▶ _Требования к упражнению_
1 - Объясните в одном–трех предложениях, почему, согласно отрывку о Солженицыне и Жоресе Медведеве, влиятельный друг Твардовского советовал ему не вмешиваться в дело Жореса.
2 - Верните дословно фрагмент отрывка о Солженицыне и Жоресе Медведеве от слов «Год спустя, когда» до слов «дают за трусость.».
3 - Изложите содержание отрывка о Солженицыне и Жоресе Медведеве в трех предложениях.

Солженицын(Жорес Медведев. Из воспоминаний о Солженицыне. В кн.: Жорес Медведев, Рой Медведев. Солженицын и Сахаров. Два пророка. М. 2004. Стр. 78)
Они познакомились и сразу сблизились.
Год спустя, когда Солженицын хотел переехать из Рязани в какой-нибудь более тихий город и поближе к Москве, Жорес приложил немало усилий, чтобы перетащить его в Обнинск, где жена Александра Исаевича Н. А. Решетовская могла бы работать в том же институте, что и он. (Из этой его затеи, к сожалению, ничего не вышло).
И вот – Жорес в психушке. И за него уже вступились многие из тех, к кому обратился за помощью его брат Рой, – в том числе и А. Т. Твардовский, у которого с одним из его влиятельных друзей случился на эту тему такой разговор.
– Саша! – сказал он Александру Трифоновичу. –
Не лезь ты в это дело! Тебе к 60-летию собираются дать Героя. Будешь упрямиться – не дадут.Твардовский ответил:
– Первый раз слышу, что Героя у нас дают за трусость.
И не послушался доброго совета этого своего чиновного доброжелателя.
Так мог ли в этом случае Александр Исаевич промолчать? Не вступиться за Жореса, как не вступался за Синявского и Даниэля, Петра Григоренко, Анатолия Марченко и Владимира Буковского?
Не мог. Никак не мог….
…Гнал я свой «Август», и в тот год, 70-й, сидел бы тише тихого, писка бы не произнёс. Если бы не несчастный случай с Жоресом Медведевым в начале лета. Именно в эти месяцы,конца первой редакции и начала второй, определялся успех или неуспех всей формы моего «Р-17»… И благоразумные доводы о жребии писателя приводили мне отговаривающие друзья.

[Собранные записи данных]
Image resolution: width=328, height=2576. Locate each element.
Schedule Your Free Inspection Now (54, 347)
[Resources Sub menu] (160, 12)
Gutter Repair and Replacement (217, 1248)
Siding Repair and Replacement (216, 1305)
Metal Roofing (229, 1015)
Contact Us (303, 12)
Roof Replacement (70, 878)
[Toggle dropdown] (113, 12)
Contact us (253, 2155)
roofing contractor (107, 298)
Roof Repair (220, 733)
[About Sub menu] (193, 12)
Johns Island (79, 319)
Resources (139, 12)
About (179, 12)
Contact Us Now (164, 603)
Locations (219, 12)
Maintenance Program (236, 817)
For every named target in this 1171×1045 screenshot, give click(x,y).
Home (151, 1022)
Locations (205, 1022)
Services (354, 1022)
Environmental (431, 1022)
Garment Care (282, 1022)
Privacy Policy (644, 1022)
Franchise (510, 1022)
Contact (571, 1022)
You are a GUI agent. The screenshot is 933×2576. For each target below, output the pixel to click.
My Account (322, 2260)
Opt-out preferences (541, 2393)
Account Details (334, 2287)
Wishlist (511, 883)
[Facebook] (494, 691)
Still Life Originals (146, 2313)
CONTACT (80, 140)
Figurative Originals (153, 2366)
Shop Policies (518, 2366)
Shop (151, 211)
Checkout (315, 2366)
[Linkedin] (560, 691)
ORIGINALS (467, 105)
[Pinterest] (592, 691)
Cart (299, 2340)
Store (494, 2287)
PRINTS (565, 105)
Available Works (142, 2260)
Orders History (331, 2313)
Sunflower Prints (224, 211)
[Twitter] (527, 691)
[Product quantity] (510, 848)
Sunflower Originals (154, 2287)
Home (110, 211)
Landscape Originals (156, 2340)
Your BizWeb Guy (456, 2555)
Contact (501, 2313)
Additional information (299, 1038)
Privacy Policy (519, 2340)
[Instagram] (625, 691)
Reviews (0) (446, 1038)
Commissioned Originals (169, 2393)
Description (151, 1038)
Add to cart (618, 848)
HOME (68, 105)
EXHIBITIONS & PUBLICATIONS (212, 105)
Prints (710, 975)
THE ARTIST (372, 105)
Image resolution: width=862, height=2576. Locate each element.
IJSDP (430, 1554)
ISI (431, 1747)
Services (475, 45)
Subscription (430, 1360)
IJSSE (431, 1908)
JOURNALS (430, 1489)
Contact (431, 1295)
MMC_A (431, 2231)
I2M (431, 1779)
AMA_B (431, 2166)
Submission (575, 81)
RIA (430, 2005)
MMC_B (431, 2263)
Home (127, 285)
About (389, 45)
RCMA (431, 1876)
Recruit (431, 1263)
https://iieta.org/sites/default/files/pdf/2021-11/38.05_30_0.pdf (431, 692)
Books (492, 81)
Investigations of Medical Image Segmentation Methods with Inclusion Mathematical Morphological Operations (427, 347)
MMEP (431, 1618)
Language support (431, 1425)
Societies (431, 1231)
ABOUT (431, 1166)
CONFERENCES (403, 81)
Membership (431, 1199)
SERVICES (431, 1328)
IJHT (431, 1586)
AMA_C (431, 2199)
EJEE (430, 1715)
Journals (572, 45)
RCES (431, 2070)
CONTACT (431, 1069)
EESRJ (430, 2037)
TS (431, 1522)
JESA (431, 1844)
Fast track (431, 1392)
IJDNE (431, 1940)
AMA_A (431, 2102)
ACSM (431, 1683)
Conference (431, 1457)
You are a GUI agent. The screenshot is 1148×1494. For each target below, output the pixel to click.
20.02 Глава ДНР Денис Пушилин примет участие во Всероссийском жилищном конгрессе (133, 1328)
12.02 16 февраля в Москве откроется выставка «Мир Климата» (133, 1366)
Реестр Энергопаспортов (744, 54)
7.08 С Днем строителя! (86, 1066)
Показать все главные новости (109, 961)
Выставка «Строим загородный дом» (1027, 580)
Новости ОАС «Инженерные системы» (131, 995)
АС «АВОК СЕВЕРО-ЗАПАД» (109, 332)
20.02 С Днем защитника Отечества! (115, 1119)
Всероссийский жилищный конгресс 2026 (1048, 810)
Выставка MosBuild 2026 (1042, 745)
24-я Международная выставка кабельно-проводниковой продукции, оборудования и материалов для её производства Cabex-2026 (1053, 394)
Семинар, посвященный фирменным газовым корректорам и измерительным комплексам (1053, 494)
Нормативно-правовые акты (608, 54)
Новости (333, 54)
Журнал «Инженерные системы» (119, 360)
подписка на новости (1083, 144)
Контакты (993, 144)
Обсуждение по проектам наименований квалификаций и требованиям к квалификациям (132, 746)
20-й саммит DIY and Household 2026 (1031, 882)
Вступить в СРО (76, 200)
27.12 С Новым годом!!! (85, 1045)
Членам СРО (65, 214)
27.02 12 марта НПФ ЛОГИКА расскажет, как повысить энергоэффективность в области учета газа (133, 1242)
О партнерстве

▶ _Ответы по заданиям_
1 - Друг сказал Твардовскому, что к 60-летию ему собираются дать Героя. Если Твардовский будет упрямиться, звание ему не дадут.

2 -
Год спустя, когда Солженицын хотел переехать из Рязани в какой-нибудь более тихий город и поближе к Москве, Жорес приложил немало усилий, чтобы перетащить его в Обнинск, где жена Александра Исаевича Н. А. Решетовская могла бы работать в том же институте, что и он. (Из этой его затеи, к сожалению, ничего не вышло).
И вот – Жорес в психушке. И за него уже вступились многие из тех, к кому обратился за помощью его брат Рой, – в том числе и А. Т. Твардовский, у которого с одним из его влиятельных друзей случился на эту тему такой разговор.
– Саша! – сказал он Александру Трифоновичу. –
Не лезь ты в это дело! Тебе к 60-летию собираются дать Героя. Будешь упрямиться – не дадут.Твардовский ответил:
– Первый раз слышу, что Героя у нас дают за трусость.

3 - Жорес Медведев и Солженицын познакомились и сразу сблизились, а год спустя Жорес безуспешно пытался перетащить Солженицына в Обнинск. Когда Жорес оказался в психушке, за него вступились многие, в том числе Твардовский, который не послушался совета промолчать ради звания Героя. Солженицын, работавший тогда над «Августом», пишет, что сидел бы тише тихого, если бы не этот случай с Жоресом, хотя друзья его отговаривали.